Quote of the day—Frank Easterbrook

If a ban on semi‐automatic guns and large‐capacity magazines reduces the perceived risk from a mass shooting, and makes the public feel safer as a result, that’s a substantial benefit.

Frank Easterbrook
Seventh Circuit Court of Appeals Judge
April 27, 2015
BREAKING: Bans on “Assault Weapons,” Firearm Magazines Can Be Based on Feelings, Rules Seventh Circuit Court of Appeals
[So does that mean if people feel safer if all blacks are kept as slaves would it make slavery constitutional?

Of course not. But by Easterbrook’s “logic” it would seem so.

I would feel safer if Easterbrook were to lose his job as a judge and spend the rest of his life scrubbing toilets.—Joe]

15 thoughts on “Quote of the day—Frank Easterbrook

  1. Even if his “logic” made sense, it’s based on a foundation of quicksand. Who will decide the proper level of perceived risk and then measure and decide whether it has been reduced? Who will decide what metric to use to measure “feeling safer” and who will measure that?

    This is just the same old liberal idea of assuming the intent. They claim the law does these things so it must. Any other outcome is inconceivable.

    • That quicksand foundation is exactly the intent. It’s called the “living constitution” — meaning: the law is whatever I feel like it should be today.
      It ties into the notion, as taught in schools in recent years, that truth is a matter of opinion.

    • The law allows shop owners to keep guns on their property, so what is the problem?

      • Walking down the street would appear to be a problem.

        So, if you could keep books, newspapers, magazines, etc. on private property but not be seen in public with them you wouldn’t see a First Amendment issue?

        Or are you just trolling again?

        • Why would shop owners want to leave their shops and walk down the street? It seems to me, they would want to protect their shops. You think they should be out there patrolling or something?

          • Well, they might want to go home at the end of the work day. And they might want to feel safe (and be safe) while doing so.

  2. There are various levels of legal scrutiny applied by judges in ruling on cases. For the most part, rulings on Constitutional issues are supposed to be held to “strict scrutiny” – meaning that there has to a be a significant benefit to society from infringing a right. “Feeling good” does not rise to that level of scrutiny, so I can only assume that Judge Easterbrook applied a lesser level, one which I would call “screwtiny.”

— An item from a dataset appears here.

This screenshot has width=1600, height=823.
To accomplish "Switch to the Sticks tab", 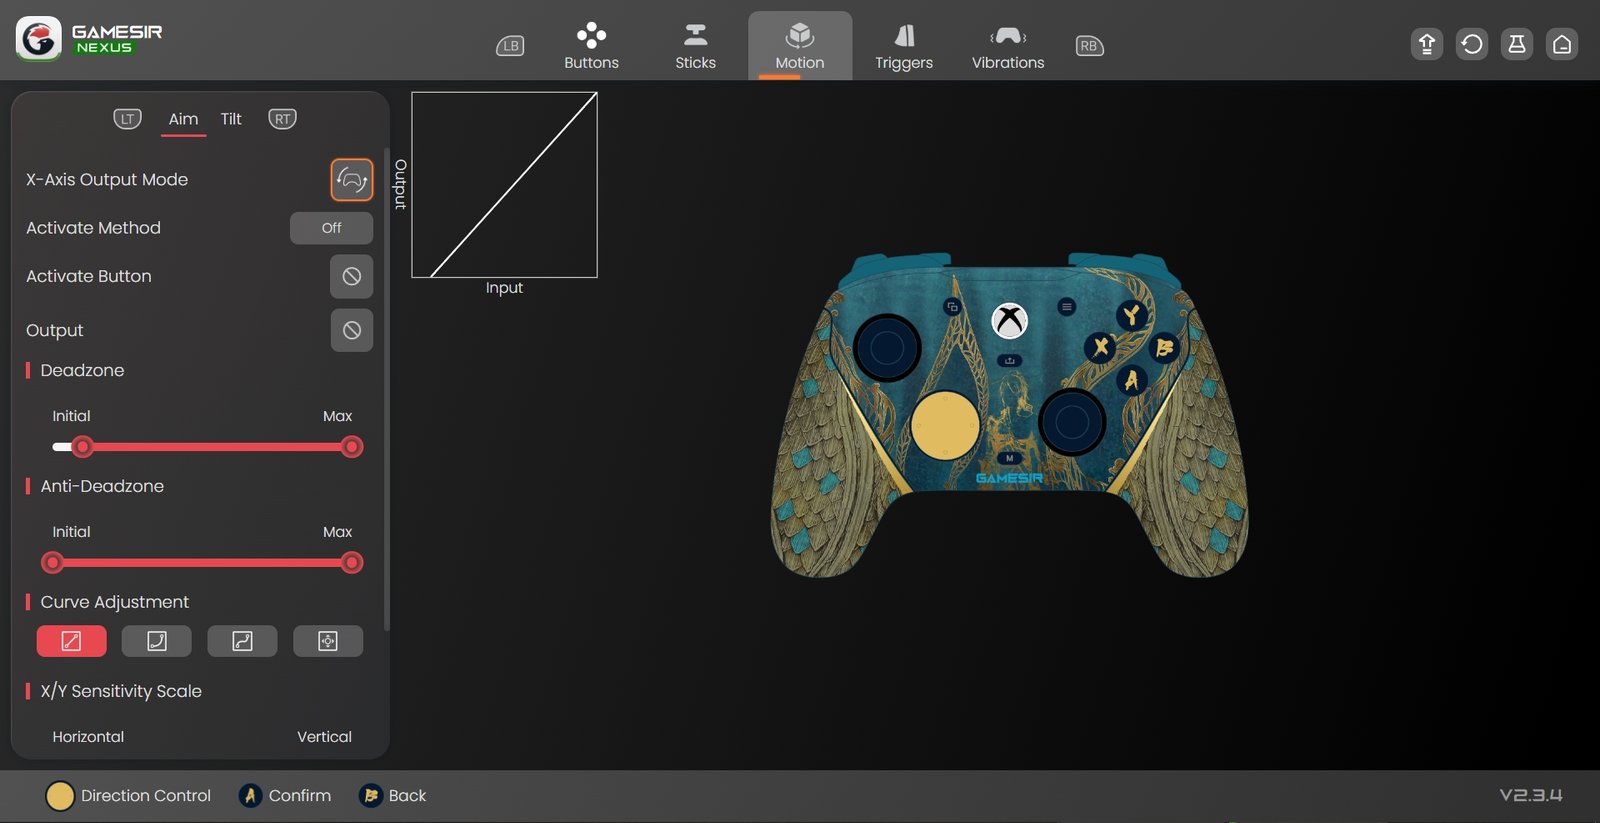I will [695, 46].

    • “Strict scrutiny” is a scam. There is no scrutiny, strict or otherwise, anywhere to be found in the Constitution.
      “Strict scrutiny” is an unconstitutional notion that basically means “we can disregard the Constitution if we can come up with a sufficiently plausible sounding argument”. (Contrast with lower levels of scrutiny, which change that to “…if we can come up with any sort of not completely ridiculous argument”.)
      But that’s not what the Constitution says. It does not say “may be infringed if you can come up with a good argument”. It says “shall not be infringed”.

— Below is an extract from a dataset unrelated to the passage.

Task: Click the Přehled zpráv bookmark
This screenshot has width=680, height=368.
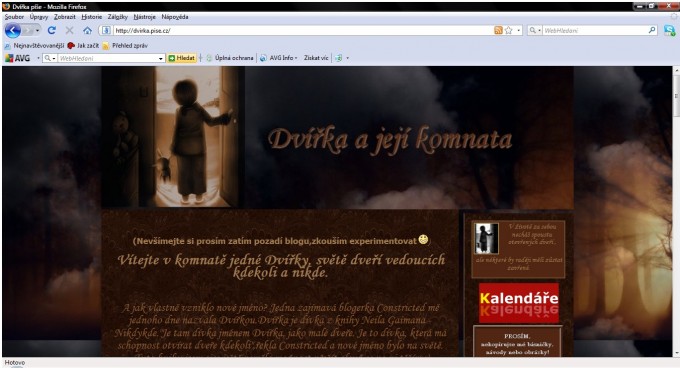Action: point(125,46)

  3. Until Francis can come up with something more concrete than “feelings” and “perceptions”, I’m not interested in any law that he weighs in on.

    Which you can take to mean that I feel he has no standing or jurisdiction over me. You want to facilitate a breakdown in the regard for “the law”, follow Francis and the rest of the babbling trolls like him.

  4. Kind of like cowering under the school desk in preparation for a thermonuclear blast, a false sense of security is no security at all. Safety cannot be attained by placebo.